It was too early. Tech was constantly changing. Didn’t know the iPhone was coming. I knew, even at that point, nothing is permanent. Nothing is ever permanent. Tech changes. People change. Relationships change. Everything changes. Being in a technology world like I have been since ‘79, I’m used to things always changing. I have to always adapt to the next thing that’s coming out. Learn the next thing that’s happening. I’m used to change. I’m used to things changing all the time. Sticking with and learning about the latest stuff to me is always important.

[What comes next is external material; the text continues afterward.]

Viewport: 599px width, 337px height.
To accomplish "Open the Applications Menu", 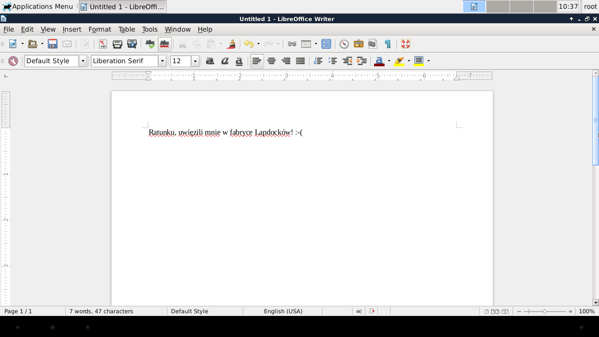I will point(38,7).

Sometimes people won’t change. They won’t be interested in the next thing. If I am, then I’m going to spend my time on the next thing. If they don’t want to come along, then that’s obviously their choice.
Failure is an option
GamesBeat: The book closes with some comments you have about failure. I remembered Paul Saffo, the futurist and Stanford engineering professor, always said that in Silicon Valley, failure means something different from what it does in other places. In other places it means disgrace. In the Valley, he says, the spires of success are built on the rubble of failure. It amazes me that you’ve had so many towering moments of success in your life, but there are so many more incidents of failure. It’s very sobering in that way. I did wonder, how do you look at that with some maturity, some distance from any given failure?
Romero: Well, I’m always trying something new. New things, a lot of times they don’t work. For me failure is completely okay. I’m human. We’re all human. We make mistakes. What matters is that we keep trying and we keep learning. I started an MMO company. I learned something very valuable from the failure of the tech in that company. I’ll know next time what I’m not going to do that I did before.
At the same time, I’m moving into a new sector. Moving from that right into doing Ravenwood. You remember. The hot thing was social games. I wanted to know what they were about. I wanted to make something in a very short time – it was about two months and 19 days to do that – and hoped that it was going to be cool, that it would be a new thing. It did really well. I started a company right off of that in the same sector to see what we could do. We went on several years with that company until we finally decided to move to Ireland and start our new company. It’s a continuation of that company because we really just shut it down and started up over here. Brenda and I have been at this for 13 years.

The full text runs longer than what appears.